## ACTIVITY 1
Answer these questions from the text on collecting data:
(a) What does a control group receive?
(b) How long is the online course in the question about whether pigs can fly?
(c) What kind of sample must a sample survey be if it is used to estimate a population parameter?
## ACTIVITY 2
Using the text on collecting data, explain in one to three sentences why random sampling matters so much for sample surveys.
## ACTIVITY 3
Reproduce the part of the text on collecting data that opens with the words containing "To start, we" and closes with "and compare them.".

Who loves a recap? We do.
What's the best way to collect the data for a sample? A butterfly net probably isn't the way to go, unless we're actually sampling butterflies. Putting up a flyer asking the data to come to us won't work. Well, if we need volunteers for a medical study, then it might work. Really, there are a lot of ways to collect data, and which one we use will depend on what we're collecting and why.
We've already talked about sample surveys a bit. That's when we collect a sample from a population for the purpose of estimating a parameter. Are your classmates planning a revolt against school? Run a poll and find out. It might be best if you stay home that day.
Have we mentioned how important random sampling is for sample surveys? It's not (just) that we're getting senile in our old age. Random sampling is so important that we'll mention it twice, and look old doing it. If a sample survey isn't a random sample, then we can't use it to estimate a population parameter. It's especially sad because that's their only job.
Sometimes, describing a population isn't enough. We want to test some crazy idea we have, like "Can pigs fly after taking an 8-week online course?" That's when we run an experiment.
To start, we randomly put individuals into two groups. Many experiments use a control group, that receives no treatment, and an experimental group that does. One set of pigs will take the online pilot's course, while the other pigs will take a course on something else. Maybe we'll teach those pigs some African History. Then we'll record the results of the two groups and compare them.
Experiments are great because they let us test cause-and-effect relationships. Does taking an online class on flying turn pigs into better pilots? It would be hard to figure this out without an experiment. It will probably be hard to figure out with an experiment, too. We're going to break a lot of planes before we're done.
Something that can't be done in our pig experiment, but that shows up in a lot of experiments, is double-blinding. When running the pig experiment, we the researchers knew which pigs were in the control group and which were in the experimental group. The pigs knew which group they were in as well. At least, we think they knew.

Entries of collected data:
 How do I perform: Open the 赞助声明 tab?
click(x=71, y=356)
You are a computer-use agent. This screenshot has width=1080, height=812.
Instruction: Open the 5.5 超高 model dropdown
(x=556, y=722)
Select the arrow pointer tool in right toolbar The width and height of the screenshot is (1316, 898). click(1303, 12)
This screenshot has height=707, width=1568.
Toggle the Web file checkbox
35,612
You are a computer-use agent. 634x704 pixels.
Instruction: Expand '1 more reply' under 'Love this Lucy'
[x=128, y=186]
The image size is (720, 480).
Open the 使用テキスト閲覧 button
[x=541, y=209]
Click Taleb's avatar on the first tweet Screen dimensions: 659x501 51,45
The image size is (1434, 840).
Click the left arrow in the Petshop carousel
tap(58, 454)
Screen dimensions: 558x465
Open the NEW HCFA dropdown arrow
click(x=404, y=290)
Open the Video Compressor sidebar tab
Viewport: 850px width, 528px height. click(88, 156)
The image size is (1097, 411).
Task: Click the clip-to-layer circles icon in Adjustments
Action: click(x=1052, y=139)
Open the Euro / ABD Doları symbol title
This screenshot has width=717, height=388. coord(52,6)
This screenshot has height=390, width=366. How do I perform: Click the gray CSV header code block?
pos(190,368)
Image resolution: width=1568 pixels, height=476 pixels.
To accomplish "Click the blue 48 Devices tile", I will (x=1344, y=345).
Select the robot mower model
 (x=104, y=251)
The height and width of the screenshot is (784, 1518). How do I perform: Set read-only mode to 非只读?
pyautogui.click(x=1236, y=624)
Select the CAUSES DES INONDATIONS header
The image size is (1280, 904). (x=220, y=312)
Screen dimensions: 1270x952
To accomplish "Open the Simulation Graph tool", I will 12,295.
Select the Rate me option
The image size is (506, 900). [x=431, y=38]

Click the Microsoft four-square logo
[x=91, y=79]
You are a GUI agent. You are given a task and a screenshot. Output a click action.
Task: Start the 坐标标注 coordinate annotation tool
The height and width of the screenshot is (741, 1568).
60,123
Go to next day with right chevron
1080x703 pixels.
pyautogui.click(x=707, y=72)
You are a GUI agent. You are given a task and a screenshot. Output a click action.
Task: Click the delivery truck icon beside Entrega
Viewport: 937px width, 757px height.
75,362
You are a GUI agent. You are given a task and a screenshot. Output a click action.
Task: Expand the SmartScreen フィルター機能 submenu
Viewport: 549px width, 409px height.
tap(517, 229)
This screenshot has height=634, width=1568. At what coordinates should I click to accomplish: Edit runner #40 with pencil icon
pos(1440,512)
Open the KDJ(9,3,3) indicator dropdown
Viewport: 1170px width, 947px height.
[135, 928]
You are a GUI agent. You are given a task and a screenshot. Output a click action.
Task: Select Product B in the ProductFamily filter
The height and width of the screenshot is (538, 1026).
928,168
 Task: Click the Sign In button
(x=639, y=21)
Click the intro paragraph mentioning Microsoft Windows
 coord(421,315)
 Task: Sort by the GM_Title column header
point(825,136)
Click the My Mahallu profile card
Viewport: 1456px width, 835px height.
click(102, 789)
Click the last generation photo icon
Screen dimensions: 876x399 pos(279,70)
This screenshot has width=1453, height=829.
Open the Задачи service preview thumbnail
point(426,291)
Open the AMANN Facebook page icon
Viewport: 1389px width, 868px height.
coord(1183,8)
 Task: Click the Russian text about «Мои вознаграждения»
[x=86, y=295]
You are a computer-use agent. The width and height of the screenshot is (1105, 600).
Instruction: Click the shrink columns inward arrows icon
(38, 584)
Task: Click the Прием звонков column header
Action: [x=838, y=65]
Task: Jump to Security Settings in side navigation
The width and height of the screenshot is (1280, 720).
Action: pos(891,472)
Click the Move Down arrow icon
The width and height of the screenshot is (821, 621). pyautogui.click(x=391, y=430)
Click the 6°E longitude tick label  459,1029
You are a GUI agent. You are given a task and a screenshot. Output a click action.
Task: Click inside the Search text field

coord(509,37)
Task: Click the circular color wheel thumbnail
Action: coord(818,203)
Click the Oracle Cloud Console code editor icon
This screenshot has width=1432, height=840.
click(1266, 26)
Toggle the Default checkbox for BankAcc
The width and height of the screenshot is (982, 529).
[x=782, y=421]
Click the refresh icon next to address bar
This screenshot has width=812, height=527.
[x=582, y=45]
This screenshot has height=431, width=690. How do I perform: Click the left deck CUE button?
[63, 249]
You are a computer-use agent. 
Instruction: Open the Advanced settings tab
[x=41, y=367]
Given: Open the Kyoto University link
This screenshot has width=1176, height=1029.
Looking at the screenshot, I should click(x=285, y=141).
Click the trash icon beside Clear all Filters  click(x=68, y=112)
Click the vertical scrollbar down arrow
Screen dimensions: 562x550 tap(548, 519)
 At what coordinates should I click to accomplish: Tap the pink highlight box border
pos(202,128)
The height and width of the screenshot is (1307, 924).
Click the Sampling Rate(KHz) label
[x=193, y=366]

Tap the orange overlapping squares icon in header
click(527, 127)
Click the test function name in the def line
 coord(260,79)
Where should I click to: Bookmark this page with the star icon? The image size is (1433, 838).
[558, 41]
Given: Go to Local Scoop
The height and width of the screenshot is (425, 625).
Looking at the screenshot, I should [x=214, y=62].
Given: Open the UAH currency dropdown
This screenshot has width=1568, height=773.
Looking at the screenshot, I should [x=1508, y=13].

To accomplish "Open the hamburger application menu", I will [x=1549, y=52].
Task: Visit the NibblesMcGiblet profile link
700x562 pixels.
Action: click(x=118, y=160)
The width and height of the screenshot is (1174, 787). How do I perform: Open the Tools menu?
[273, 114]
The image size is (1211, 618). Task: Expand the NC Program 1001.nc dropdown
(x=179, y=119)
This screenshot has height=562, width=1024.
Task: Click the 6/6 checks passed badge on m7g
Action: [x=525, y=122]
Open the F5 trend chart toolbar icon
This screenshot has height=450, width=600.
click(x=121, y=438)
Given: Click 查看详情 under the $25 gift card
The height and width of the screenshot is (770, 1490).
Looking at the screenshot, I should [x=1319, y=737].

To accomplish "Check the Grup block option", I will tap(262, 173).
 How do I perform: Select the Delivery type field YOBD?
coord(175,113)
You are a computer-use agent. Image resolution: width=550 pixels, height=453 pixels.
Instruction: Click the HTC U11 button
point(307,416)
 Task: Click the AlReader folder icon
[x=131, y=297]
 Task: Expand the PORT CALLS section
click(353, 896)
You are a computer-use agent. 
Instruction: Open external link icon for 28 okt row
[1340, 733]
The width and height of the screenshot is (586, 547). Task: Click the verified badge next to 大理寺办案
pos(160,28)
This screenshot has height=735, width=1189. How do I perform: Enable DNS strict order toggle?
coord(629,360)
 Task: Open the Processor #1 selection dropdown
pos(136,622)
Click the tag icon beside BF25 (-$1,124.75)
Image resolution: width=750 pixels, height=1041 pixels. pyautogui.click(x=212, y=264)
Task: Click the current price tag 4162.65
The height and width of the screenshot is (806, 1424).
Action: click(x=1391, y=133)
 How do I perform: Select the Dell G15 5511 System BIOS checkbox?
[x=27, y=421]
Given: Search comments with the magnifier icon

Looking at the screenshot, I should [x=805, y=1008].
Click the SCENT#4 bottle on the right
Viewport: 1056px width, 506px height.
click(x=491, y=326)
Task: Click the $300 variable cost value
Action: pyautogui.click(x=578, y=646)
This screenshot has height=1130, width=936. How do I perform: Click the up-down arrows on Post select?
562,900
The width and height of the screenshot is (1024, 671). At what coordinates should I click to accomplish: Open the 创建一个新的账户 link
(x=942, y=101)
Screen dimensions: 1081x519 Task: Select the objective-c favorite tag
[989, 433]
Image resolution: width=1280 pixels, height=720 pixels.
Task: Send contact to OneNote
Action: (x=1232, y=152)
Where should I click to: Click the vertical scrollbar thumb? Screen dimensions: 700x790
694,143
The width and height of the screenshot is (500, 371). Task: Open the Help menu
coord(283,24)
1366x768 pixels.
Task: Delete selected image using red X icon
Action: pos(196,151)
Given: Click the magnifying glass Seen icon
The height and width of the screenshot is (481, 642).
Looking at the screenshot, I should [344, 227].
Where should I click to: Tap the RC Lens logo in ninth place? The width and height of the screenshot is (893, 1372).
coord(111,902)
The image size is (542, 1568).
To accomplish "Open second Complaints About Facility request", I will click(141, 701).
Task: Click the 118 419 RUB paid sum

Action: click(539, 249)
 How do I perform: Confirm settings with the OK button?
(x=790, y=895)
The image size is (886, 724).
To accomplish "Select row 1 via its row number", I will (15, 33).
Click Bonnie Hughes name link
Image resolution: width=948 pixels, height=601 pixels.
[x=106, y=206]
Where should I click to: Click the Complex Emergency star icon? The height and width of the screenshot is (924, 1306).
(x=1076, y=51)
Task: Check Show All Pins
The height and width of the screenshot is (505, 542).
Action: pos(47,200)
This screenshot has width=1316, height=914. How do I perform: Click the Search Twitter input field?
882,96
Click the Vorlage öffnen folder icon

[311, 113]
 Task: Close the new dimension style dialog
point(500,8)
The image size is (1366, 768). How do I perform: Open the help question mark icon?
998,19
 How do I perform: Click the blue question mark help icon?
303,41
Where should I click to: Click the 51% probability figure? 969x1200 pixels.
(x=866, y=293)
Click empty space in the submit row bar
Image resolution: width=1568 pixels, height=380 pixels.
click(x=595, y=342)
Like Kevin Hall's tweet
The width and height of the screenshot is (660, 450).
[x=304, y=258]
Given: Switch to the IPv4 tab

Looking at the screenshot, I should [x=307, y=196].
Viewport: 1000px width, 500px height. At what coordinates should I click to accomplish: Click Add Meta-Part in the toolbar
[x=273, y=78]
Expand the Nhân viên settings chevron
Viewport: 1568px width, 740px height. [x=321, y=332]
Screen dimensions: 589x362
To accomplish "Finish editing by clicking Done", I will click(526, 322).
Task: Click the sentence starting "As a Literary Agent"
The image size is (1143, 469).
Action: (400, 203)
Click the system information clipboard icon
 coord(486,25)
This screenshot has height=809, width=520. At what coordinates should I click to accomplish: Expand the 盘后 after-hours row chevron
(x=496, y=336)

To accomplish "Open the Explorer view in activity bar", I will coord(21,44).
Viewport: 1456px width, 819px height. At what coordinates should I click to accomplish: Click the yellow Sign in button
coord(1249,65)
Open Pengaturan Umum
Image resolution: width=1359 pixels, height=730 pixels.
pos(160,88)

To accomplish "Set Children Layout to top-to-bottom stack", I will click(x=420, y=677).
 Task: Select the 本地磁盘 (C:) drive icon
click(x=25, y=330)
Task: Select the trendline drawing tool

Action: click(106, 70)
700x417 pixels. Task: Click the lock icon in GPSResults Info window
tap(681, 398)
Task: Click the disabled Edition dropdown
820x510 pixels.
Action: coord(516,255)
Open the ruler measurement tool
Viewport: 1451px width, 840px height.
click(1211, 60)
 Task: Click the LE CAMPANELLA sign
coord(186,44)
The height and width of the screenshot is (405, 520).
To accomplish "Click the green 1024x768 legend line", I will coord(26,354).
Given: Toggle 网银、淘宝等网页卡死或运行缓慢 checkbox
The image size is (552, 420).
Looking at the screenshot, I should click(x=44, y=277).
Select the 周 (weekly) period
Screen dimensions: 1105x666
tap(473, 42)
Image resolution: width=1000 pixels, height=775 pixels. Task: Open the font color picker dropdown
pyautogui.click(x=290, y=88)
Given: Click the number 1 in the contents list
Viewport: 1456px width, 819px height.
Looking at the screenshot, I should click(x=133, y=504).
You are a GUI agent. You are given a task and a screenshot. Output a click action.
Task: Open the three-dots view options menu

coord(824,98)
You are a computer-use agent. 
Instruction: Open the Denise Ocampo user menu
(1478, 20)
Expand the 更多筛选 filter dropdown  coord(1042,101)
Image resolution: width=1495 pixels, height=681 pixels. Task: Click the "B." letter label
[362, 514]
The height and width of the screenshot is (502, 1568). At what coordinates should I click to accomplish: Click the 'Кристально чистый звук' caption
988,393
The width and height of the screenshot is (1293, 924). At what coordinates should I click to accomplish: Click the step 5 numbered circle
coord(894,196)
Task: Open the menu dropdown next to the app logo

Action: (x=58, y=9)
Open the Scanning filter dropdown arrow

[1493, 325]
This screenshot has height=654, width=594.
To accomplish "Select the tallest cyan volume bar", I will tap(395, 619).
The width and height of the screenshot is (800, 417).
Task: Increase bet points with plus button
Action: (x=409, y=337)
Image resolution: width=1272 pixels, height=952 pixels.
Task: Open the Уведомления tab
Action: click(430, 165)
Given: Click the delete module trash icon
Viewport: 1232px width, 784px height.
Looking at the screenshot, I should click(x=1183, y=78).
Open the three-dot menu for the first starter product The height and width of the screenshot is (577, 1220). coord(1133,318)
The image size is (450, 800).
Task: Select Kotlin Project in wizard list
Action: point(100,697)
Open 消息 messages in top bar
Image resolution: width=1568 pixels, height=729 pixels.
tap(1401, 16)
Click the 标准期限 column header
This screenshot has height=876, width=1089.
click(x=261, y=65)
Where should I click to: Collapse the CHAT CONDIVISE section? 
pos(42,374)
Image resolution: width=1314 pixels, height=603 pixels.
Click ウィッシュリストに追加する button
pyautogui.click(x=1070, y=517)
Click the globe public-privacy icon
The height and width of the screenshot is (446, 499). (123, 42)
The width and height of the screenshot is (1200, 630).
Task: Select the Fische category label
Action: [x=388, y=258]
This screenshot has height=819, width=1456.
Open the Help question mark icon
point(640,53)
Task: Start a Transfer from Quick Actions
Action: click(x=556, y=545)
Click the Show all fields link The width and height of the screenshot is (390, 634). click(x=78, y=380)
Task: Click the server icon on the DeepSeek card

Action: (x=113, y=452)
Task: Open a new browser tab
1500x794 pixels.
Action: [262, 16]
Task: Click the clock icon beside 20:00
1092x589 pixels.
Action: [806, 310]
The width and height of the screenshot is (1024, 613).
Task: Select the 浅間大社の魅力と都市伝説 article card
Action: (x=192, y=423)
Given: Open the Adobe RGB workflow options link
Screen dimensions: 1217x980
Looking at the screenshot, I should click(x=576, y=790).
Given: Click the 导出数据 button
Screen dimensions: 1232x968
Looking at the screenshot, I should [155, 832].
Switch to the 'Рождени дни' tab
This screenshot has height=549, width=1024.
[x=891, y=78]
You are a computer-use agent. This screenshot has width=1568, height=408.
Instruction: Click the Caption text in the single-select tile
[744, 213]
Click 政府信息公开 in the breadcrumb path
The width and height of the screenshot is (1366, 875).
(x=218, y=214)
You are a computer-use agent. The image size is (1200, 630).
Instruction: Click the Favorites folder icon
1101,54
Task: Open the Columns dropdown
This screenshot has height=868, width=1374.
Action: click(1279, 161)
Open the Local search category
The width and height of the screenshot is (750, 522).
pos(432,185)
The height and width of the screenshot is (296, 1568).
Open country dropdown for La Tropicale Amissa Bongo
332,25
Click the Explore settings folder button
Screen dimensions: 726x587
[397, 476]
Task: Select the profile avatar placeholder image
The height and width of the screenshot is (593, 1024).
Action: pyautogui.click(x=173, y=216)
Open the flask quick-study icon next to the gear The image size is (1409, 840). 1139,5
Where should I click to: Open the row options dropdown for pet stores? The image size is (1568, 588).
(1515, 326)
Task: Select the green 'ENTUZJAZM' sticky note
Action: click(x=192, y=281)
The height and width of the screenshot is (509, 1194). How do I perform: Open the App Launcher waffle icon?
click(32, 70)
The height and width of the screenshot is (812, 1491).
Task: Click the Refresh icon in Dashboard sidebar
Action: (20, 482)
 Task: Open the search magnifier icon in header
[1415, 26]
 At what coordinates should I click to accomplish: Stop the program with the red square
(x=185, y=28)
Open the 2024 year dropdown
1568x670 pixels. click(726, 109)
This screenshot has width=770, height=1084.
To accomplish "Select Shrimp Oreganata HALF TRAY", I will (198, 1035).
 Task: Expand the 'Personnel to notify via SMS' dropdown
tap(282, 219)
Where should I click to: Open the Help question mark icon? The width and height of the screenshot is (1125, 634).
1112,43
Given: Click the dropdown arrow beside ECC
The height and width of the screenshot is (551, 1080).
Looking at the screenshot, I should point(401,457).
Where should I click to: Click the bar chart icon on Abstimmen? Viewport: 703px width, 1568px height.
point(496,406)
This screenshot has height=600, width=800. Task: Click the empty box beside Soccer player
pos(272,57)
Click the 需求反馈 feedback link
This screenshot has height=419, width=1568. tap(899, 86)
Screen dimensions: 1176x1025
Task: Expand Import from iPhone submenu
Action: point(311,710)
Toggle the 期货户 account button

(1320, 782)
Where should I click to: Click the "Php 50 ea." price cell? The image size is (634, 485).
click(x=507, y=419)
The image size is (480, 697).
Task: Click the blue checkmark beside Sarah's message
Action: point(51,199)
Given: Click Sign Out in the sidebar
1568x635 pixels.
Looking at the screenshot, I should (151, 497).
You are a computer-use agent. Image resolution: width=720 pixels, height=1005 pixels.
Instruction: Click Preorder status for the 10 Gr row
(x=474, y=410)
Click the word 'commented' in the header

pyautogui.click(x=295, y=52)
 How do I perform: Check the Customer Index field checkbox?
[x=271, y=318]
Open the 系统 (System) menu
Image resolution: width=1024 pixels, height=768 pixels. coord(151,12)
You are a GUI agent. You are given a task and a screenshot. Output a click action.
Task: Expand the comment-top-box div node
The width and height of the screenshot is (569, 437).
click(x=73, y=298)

## ANSWER AREA 1
(a) No treatment.
(b) 8 weeks.
(c) A random sample.

## ANSWER AREA 2
A sample survey that isn't a random sample can't be used to estimate a population parameter. That is bad because estimating a parameter is the survey's only job.

## ANSWER AREA 3
To start, we randomly put individuals into two groups. Many experiments use a control group, that receives no treatment, and an experimental group that does. One set of pigs will take the online pilot's course, while the other pigs will take a course on something else. Maybe we'll teach those pigs some African History. Then we'll record the results of the two groups and compare them.